Village in Lviv Oblast, Ukraine

Zhovtantsi (Жовтанці; Żółtańce) is a village in Lviv Raion, Lviv Oblast, in western Ukraine. It is the administrative centre of Zhovtantsi rural hromada, one of the hromadas of Ukraine. Its population is 5,066 (as of 2024).

== History ==
Zhovtantsi was first mentioned in 1358, at which time its population was primarily agrarian. In 2014, protests occurred in the village over the poor quality of the motorway from Zhovtantsi to Vykhopni. Protesters threatened to block Highway H17, linking the city of Lviv to Lutsk, if their demands were not met.

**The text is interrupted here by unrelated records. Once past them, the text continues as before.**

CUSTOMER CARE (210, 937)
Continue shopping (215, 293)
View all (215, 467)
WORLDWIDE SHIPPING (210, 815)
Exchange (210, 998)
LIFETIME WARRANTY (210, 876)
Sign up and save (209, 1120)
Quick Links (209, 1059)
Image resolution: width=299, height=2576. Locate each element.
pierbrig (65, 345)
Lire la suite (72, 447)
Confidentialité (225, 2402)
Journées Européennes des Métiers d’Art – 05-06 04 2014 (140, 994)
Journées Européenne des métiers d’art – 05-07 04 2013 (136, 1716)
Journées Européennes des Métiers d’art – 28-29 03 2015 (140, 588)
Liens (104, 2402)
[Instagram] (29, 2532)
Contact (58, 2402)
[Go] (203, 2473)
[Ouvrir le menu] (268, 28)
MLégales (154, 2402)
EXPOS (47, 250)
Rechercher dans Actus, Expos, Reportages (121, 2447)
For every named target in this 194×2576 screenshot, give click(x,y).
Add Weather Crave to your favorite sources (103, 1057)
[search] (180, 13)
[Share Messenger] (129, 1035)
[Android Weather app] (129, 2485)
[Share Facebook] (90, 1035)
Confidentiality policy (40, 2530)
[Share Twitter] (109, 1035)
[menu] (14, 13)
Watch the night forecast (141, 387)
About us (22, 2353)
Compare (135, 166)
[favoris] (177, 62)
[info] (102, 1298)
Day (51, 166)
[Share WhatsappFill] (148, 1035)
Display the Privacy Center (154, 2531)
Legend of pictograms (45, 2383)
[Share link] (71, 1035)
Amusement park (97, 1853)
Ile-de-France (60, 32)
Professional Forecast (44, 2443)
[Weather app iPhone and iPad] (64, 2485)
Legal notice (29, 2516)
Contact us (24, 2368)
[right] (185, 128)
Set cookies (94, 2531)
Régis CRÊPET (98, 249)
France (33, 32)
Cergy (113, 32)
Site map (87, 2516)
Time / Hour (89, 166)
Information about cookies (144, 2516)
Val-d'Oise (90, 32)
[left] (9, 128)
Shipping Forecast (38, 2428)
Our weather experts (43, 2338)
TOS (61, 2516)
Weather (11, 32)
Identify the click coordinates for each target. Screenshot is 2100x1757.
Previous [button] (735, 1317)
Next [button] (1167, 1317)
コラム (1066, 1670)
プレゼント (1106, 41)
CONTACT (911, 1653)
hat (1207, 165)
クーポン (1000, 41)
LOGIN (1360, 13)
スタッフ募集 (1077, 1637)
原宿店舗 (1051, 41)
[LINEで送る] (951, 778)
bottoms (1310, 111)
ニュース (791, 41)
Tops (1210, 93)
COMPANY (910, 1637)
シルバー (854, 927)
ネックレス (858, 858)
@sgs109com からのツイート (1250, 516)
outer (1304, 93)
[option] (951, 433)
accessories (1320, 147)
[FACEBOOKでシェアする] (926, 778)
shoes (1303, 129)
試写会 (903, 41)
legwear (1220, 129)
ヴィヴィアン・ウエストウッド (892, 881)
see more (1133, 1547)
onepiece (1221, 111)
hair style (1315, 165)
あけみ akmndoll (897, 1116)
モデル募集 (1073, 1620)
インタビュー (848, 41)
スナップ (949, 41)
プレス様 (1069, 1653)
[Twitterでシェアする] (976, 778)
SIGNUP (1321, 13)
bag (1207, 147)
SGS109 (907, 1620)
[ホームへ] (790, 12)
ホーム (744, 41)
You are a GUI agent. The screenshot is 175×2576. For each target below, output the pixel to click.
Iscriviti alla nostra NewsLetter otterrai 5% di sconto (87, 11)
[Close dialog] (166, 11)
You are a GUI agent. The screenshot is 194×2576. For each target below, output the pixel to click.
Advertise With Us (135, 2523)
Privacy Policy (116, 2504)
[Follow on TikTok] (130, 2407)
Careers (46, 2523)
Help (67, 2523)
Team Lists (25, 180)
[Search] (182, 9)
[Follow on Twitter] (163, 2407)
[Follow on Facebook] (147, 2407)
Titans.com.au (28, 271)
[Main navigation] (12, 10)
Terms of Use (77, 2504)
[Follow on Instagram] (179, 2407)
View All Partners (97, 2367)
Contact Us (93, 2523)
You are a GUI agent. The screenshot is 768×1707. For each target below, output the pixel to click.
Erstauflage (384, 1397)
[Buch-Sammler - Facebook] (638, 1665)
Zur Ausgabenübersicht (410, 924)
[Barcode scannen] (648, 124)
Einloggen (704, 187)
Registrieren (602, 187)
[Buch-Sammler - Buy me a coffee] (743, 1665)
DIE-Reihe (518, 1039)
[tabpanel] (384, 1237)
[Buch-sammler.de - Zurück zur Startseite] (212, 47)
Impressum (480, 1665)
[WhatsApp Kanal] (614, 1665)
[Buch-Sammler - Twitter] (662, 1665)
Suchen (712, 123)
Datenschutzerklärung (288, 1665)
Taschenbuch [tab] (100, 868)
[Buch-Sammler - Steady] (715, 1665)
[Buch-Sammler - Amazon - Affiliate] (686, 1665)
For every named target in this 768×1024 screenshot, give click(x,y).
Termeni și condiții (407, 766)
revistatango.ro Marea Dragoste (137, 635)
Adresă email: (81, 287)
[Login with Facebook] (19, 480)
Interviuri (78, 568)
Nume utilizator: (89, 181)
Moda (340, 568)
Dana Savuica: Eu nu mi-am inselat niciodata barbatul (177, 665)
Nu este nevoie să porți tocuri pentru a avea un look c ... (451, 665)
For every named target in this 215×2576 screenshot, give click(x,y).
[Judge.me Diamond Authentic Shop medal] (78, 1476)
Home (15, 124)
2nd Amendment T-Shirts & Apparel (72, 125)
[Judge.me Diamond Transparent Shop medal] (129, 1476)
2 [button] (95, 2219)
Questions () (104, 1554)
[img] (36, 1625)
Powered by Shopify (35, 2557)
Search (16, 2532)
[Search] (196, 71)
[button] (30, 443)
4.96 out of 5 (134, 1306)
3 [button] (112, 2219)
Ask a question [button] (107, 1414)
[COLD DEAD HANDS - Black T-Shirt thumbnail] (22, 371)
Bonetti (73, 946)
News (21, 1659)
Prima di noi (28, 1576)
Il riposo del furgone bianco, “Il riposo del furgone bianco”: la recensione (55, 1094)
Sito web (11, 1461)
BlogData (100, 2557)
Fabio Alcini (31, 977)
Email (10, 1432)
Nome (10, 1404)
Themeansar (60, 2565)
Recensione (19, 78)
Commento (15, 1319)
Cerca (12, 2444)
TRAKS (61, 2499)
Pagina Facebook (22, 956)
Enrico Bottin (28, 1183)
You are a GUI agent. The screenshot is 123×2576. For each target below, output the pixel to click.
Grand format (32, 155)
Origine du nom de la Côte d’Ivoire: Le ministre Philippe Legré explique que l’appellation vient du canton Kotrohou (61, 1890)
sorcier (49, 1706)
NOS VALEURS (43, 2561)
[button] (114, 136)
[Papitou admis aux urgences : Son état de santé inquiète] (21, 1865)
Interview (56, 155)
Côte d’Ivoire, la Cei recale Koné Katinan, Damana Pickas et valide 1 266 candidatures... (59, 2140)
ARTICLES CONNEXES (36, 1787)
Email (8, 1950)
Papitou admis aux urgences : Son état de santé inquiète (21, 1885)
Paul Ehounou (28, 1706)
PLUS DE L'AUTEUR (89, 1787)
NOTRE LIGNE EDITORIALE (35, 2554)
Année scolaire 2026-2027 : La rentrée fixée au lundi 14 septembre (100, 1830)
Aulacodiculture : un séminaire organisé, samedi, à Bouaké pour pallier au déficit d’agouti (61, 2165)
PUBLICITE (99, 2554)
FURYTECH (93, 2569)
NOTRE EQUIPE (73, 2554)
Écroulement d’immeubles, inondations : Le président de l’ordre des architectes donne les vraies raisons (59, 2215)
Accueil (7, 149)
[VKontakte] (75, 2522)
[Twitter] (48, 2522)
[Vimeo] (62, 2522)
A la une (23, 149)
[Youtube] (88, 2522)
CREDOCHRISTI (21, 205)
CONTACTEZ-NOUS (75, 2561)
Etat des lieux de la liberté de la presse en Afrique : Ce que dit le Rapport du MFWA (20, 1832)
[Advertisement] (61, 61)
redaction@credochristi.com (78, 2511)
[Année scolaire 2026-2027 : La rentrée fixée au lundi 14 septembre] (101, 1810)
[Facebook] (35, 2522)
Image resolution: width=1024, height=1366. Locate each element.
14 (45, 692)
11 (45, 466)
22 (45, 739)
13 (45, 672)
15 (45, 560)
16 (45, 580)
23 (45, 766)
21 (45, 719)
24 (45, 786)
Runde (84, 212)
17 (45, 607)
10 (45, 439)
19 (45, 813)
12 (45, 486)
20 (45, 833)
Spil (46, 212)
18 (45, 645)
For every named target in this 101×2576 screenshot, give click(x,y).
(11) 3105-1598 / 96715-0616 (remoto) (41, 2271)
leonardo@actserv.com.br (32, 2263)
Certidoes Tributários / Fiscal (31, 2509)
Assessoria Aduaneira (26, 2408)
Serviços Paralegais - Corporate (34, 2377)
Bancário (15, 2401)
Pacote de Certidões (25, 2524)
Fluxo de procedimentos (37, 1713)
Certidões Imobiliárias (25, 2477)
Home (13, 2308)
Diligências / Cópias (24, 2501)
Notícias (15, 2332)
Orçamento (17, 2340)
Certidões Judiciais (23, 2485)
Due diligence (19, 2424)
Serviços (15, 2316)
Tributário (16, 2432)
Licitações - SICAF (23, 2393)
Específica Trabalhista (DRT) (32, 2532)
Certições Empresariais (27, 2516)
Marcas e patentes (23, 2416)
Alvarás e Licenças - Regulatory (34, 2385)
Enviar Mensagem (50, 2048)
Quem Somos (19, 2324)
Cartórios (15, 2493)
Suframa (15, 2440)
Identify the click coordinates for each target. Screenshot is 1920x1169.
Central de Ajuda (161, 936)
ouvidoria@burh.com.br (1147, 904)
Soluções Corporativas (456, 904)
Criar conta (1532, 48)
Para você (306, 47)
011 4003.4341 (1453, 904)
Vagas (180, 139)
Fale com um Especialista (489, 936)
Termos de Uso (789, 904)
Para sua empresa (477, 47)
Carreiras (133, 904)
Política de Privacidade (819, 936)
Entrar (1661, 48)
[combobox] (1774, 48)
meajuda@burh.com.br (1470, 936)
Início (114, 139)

President of Ukraine Petro Poroshenko visited the village on 10 December 2018, as part of a trip to Lviv Oblast. While at Zhovtantsi, he paid his respects at a memorial to Ukrainian independence activists.

== Notable people ==
- Mykhailo Dyba, economist and police officer.
- Ruslan Filipsonov, senior sergeant of the Armed Forces of Ukraine.
- Petro Kashuba, chaplain of the Ukrainian Galician Army.
- Yulian Krynytskyi, field marshal of the Common Army.
- Lukian Krynytskyi, Ukrainian lawyer and politician in Austria-Hungary.
- Yurii Polianskyi, geologist, geographer, archaeologist, and Ukrainian Military Organization leader.